Predicting Economic Recessions

An interactive report on using leading indicators and network analysis to forecast economic downturns.

A Project by Gurpreet Singh

View Source Code on GitHub

Project Overview

This project aims to predict U.S. economic recessions by leveraging a combination of traditional macroeconomic indicators and a novel network analysis approach. The core idea is to model the economy as a complex network where indicators are nodes and their correlations are edges. By analyzing the structural properties of this network over time, we can extract new features that may capture systemic risk and financial contagion.

The analysis compares a baseline model, trained only on standard time-series features, with an enhanced model augmented by these network centrality metrics. This interactive report walks through the methodology, results, and key findings of the project.

The Building Blocks: Data & Features

Core Economic Indicators

The model is built upon 12 leading economic indicators sourced from FRED and Yahoo Finance, chosen for their relevance in capturing different facets of the economy.

Yield Curve (T10Y3MM)
Unemployment (UNRATE)
S&P 500 (SP500)
Inflation (CPIAUCSL)
Consumer Sentiment
Building Permits (PERMIT)
Leading Indicator (OECD)
Volatility Index (VIX)
Initial Claims (ICSA)
Personal Consumption
Industrial Production
Core CPI

Two Flavors of Features

From the raw data, two distinct sets of features were engineered to feed the models.

1. Traditional Time-Series Features

Standard metrics that capture momentum and trends, such as Year-over-Year % Change and 12-Month Rolling Averages.

2. Novel Network Features

Metrics derived from the correlation network, such as Degree, Betweenness, and Eigenvector Centrality, to quantify an indicator's systemic importance.

Performance Showdown

Comparing the Baseline Logistic Regression model against the Enhanced XGBoost model (with network features).

Validation Set Performance

Test Set Performance

Model Predictions vs. Actual Recessions

Why Did It Work? A Look Inside the Model

Feature Importance: Full Model

A SHAP analysis on the best model reveals which features have the biggest impact. High feature values pushing the prediction higher are shown in red, and those pushing it lower are in blue.

SHAP Summary Plot for the full model

Finding: The model's predictions are dominated by traditional indicators like the OECD Leading Indicator, Yield Curve, and Inflation. Network features are not among the top predictors.

The Experiment: Removing Top Features

What happens if we remove the most powerful traditional features and retrain the model? Will the network features become more important?

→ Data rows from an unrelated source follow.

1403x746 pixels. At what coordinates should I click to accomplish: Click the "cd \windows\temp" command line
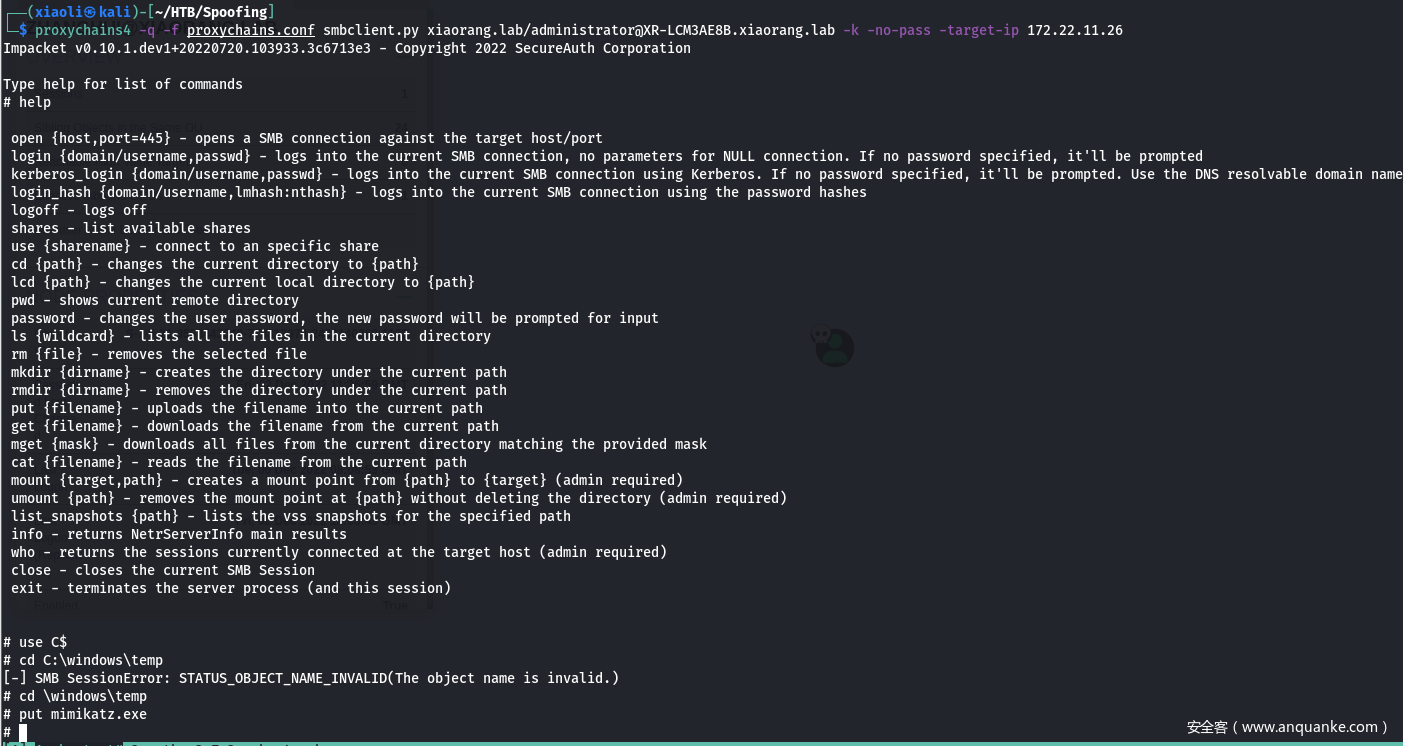coord(82,696)
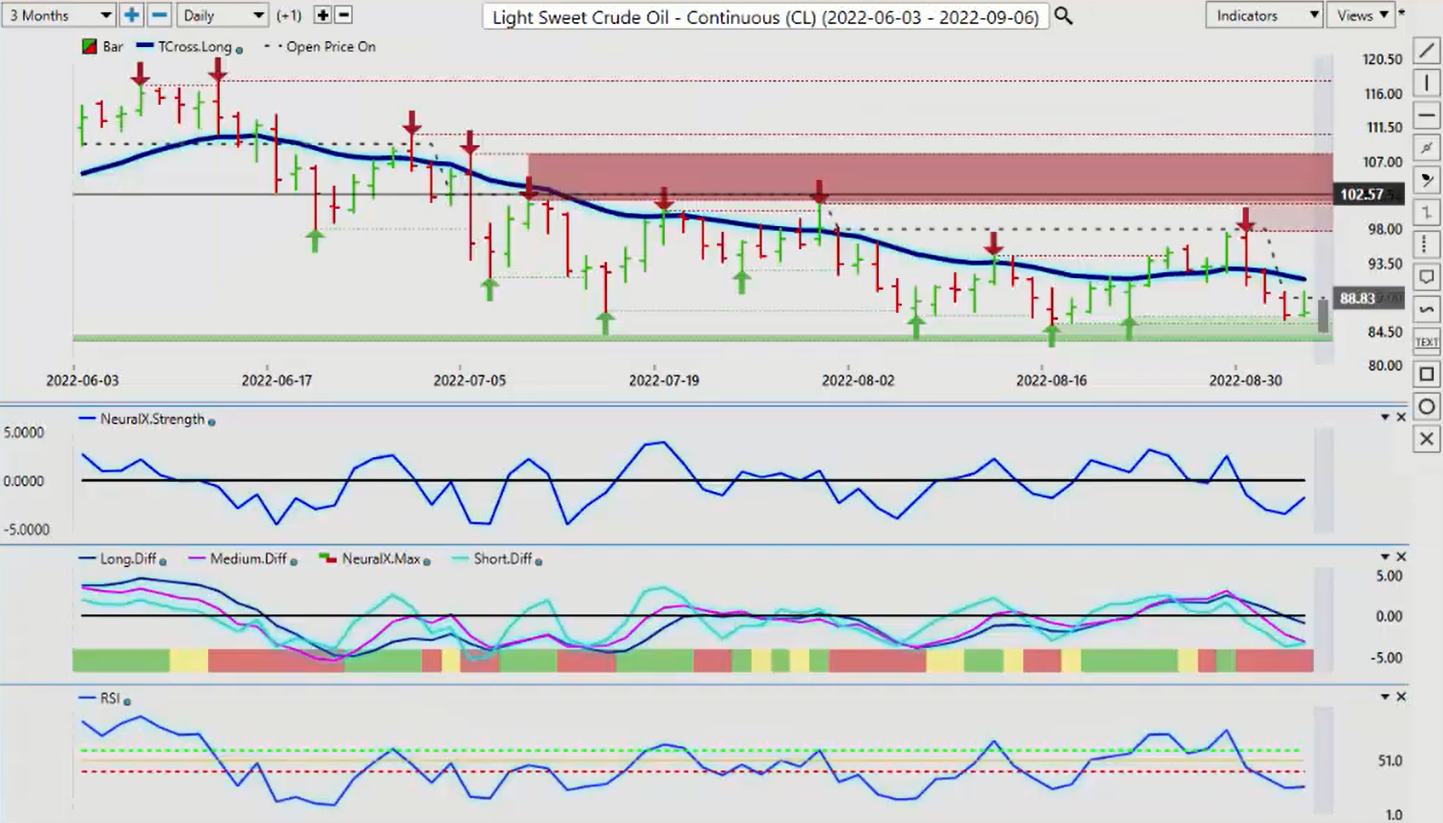The height and width of the screenshot is (823, 1443).
Task: Click the search magnifier beside the symbol
Action: [1064, 16]
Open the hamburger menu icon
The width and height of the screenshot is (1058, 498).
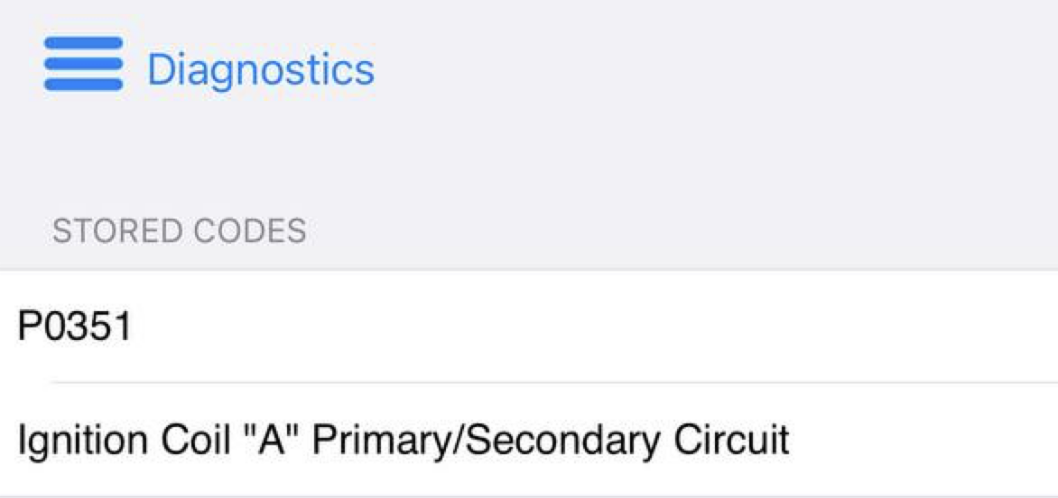coord(83,65)
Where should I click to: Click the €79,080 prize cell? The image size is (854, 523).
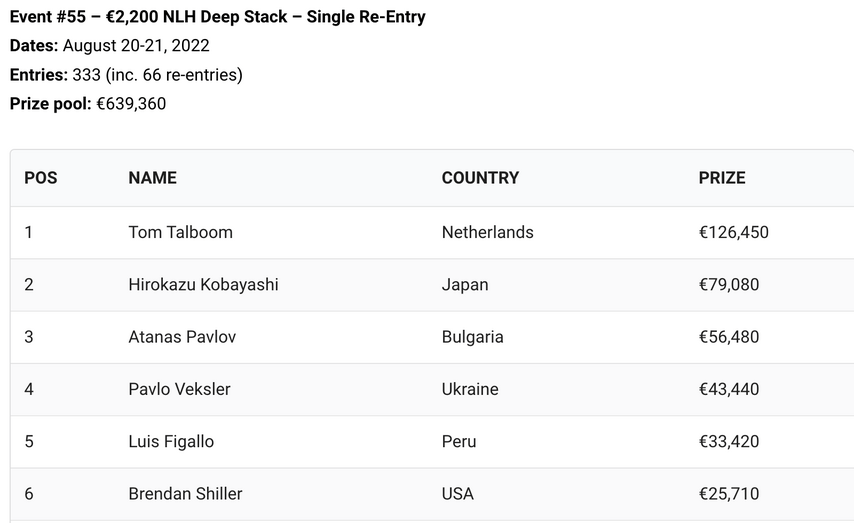click(729, 284)
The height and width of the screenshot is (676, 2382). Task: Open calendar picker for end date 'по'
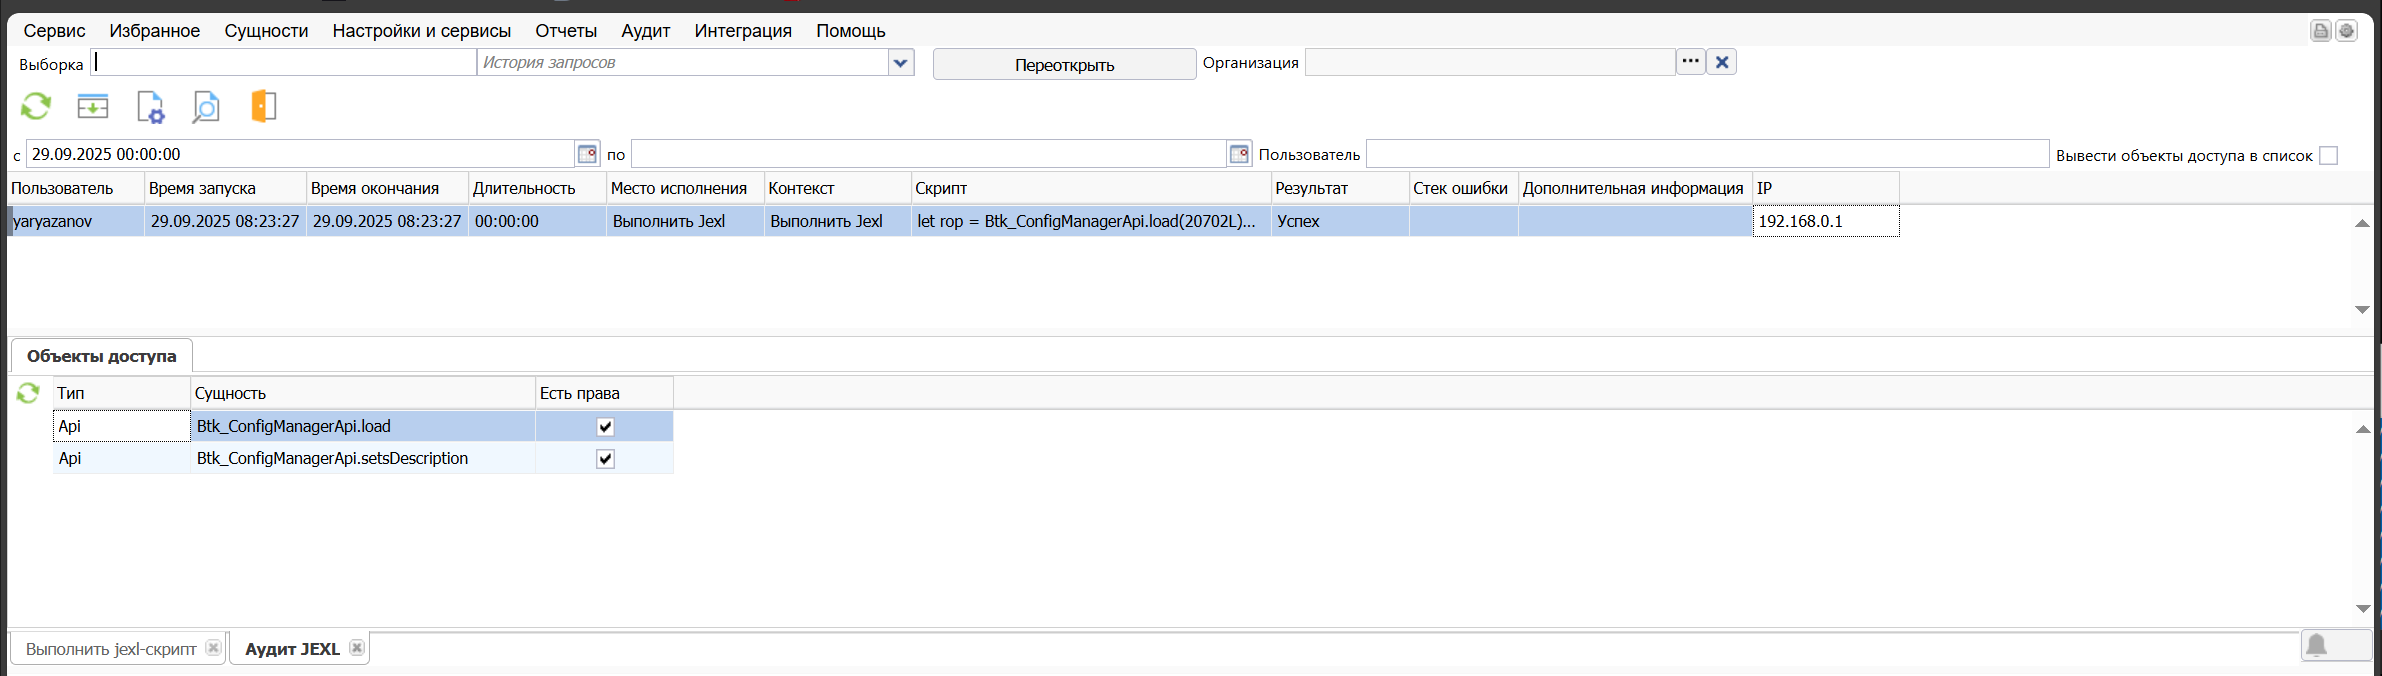pos(1239,154)
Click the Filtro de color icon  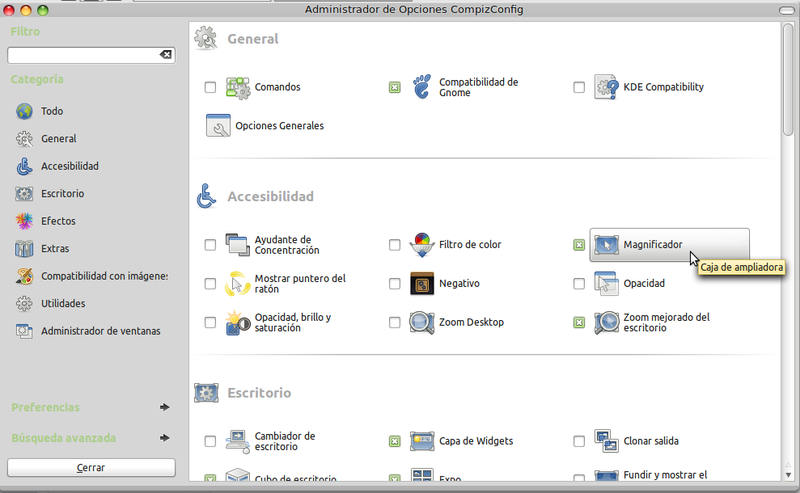423,245
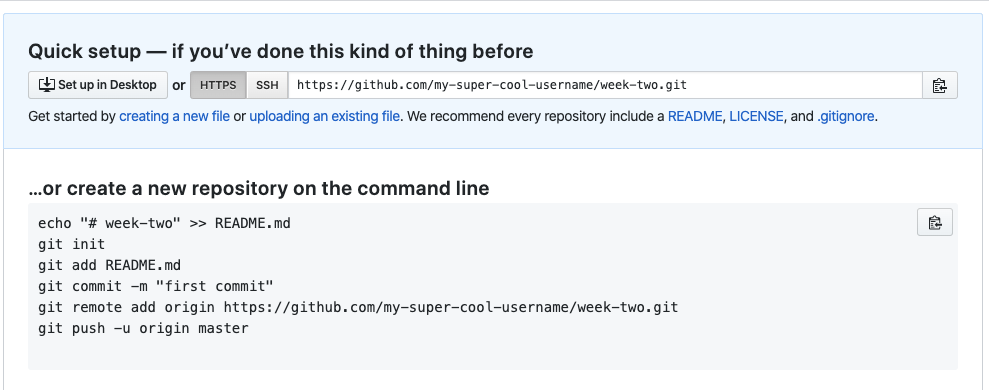Click the echo "# week-two" command line
The width and height of the screenshot is (989, 390).
coord(164,223)
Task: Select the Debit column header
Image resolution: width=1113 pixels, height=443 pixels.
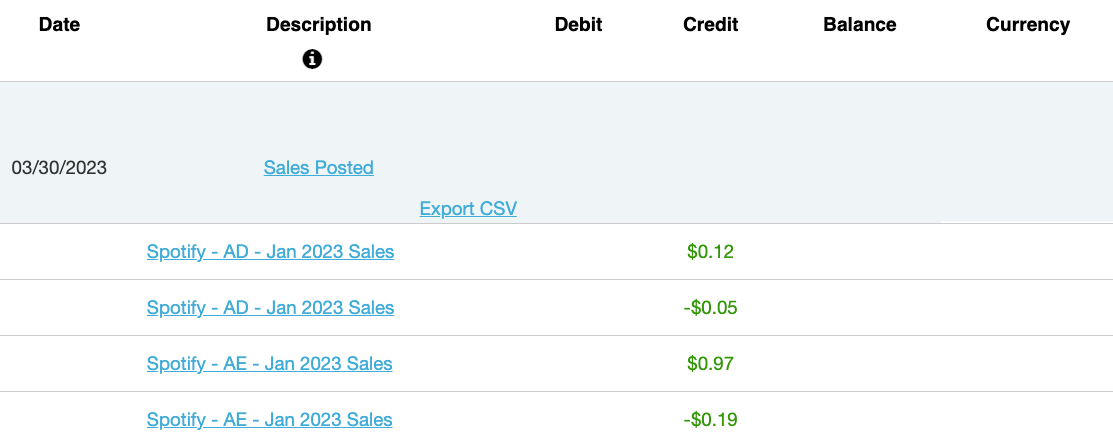Action: coord(579,25)
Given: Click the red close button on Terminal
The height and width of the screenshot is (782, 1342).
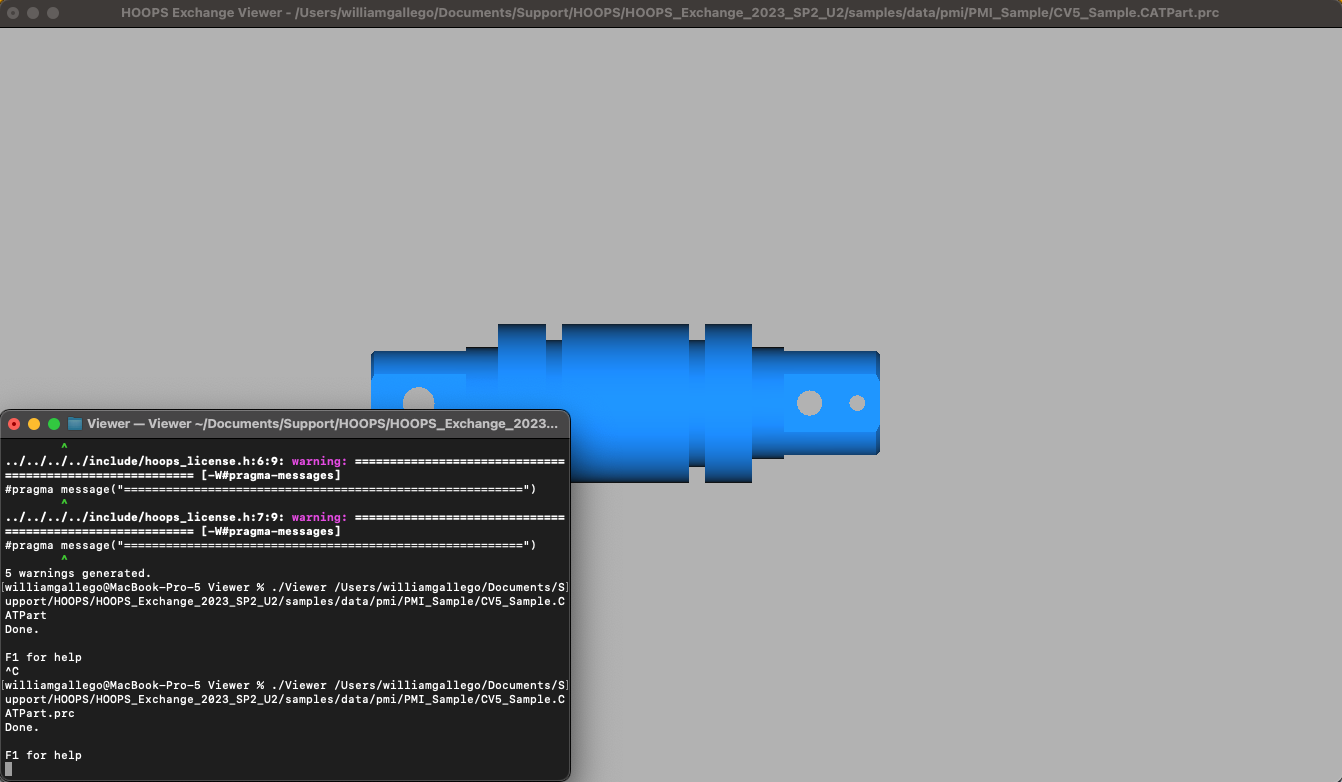Looking at the screenshot, I should click(14, 423).
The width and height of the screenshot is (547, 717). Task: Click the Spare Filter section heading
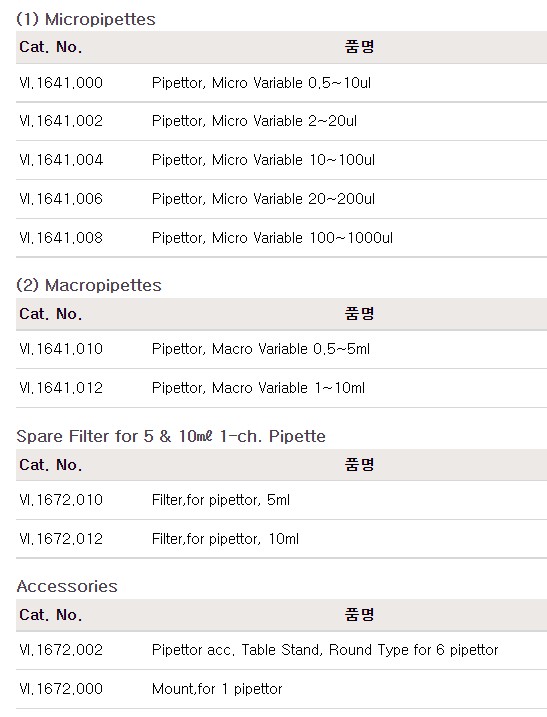[x=171, y=436]
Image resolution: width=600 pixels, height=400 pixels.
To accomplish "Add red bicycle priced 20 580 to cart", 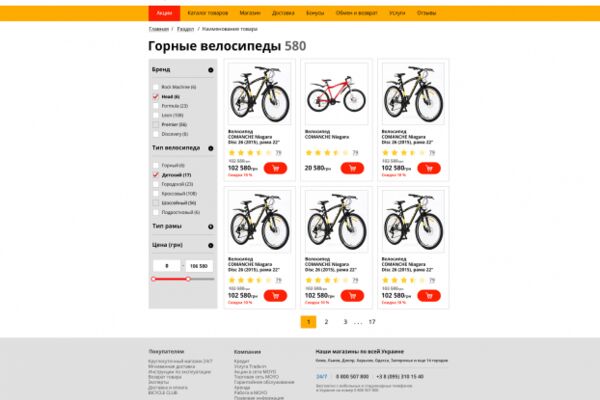I will (x=352, y=168).
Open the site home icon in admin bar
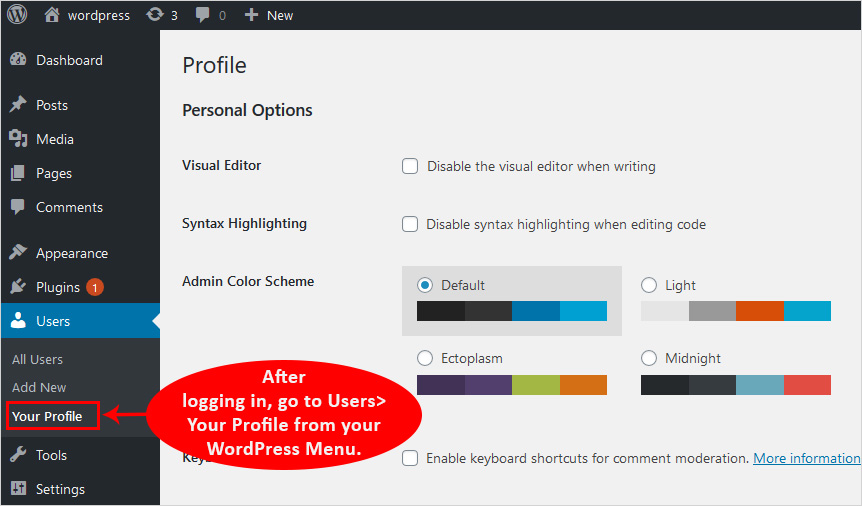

SHAP Summary Plot for the reduced model

Finding: Even when deprived of its strongest predictors, the model still relies more on other traditional metrics (like S&P 500 volatility) than the network features.

Visualizing the Economic Network

The structure of the economy's correlation network changes over time. Below are snapshots from different critical periods. Green edges represent positive correlations, and red edges represent negative correlations.

Economic Network Graph for Stable Period 2015

Evolution of Network Centrality

These plots show how the systemic importance of key indicators (their centrality) changes over time, with actual recession periods shaded in gray for context.

Time series of Betweenness Centrality for the Yield Curve

Yield Curve Betweenness

Time series of Degree Centrality for S&P 500 Volatility

S&P 500 Volatility Degree

Time series of Eigenvector Centrality for Unemployment Rate

Unemployment Eigenvector

Final Conclusion

This project successfully demonstrated that augmenting a dataset with network centrality features can improve the performance of a non-linear model like XGBoost for recession prediction, increasing the validation ROC AUC to 0.95.

However, a deep interpretation using SHAP reveals a more nuanced story. The model's predictive power is still dominated by traditional macroeconomic indicators. The network features, while contributing to a marginal performance lift, appear to capture information that is largely redundant or less powerful than that contained in standard time-series transformations of the base indicators.

The final conclusion is that while network analysis provides a measurable improvement, the primary drivers for this specific recession prediction task remain the powerful, well-established macroeconomic variables.